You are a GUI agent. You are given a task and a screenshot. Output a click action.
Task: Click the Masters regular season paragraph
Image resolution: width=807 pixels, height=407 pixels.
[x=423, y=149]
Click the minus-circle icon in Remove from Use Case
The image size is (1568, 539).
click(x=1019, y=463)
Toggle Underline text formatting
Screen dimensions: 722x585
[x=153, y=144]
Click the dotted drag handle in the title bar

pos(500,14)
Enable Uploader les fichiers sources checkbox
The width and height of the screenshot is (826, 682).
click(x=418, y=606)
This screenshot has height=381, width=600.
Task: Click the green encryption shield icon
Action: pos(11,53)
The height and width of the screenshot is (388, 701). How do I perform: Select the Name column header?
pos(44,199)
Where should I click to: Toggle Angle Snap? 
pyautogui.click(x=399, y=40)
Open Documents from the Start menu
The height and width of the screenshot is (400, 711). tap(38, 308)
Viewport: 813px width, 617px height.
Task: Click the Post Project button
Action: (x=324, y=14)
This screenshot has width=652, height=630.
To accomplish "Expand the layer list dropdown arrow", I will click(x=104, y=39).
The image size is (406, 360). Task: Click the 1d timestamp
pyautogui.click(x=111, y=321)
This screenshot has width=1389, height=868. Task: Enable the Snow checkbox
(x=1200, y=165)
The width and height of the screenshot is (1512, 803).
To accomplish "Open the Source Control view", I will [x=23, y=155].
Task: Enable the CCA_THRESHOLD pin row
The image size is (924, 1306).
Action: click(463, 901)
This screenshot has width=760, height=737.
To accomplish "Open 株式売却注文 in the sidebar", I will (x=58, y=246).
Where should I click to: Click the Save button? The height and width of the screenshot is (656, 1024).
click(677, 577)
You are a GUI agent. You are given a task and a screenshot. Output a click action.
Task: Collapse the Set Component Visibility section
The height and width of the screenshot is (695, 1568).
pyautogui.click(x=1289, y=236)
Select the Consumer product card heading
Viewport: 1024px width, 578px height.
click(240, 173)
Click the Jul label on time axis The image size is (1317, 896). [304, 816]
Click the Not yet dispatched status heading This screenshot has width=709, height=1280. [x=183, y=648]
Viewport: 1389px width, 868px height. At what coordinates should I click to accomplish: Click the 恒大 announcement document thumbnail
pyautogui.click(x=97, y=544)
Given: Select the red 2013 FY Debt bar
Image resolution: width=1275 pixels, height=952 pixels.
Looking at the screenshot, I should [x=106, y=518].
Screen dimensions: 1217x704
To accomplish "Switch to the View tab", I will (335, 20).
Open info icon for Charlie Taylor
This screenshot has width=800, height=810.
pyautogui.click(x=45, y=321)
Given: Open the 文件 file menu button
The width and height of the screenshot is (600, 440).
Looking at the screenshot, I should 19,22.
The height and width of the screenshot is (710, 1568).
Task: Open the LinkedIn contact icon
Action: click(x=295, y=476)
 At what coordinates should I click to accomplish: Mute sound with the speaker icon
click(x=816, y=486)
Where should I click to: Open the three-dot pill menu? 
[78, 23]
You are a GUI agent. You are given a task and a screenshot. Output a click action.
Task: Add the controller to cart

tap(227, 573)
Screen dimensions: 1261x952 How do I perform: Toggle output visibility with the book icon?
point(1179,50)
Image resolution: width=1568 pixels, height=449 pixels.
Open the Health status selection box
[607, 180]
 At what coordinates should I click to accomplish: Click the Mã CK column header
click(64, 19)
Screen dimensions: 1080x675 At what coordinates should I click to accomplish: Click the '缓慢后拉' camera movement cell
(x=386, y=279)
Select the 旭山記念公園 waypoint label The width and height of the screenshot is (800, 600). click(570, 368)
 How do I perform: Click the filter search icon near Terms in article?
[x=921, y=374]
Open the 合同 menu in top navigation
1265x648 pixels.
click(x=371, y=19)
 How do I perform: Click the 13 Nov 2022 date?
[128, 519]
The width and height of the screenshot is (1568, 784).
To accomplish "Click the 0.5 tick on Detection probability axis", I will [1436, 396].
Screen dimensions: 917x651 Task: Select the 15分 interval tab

+===+

* Assignment *
Find the string "heading" in the records, then copy each line where it occurs.

* Reply *
Select the Consumer product card heading
Click the Not yet dispatched status heading This screenshot has width=709, height=1280. [x=183, y=648]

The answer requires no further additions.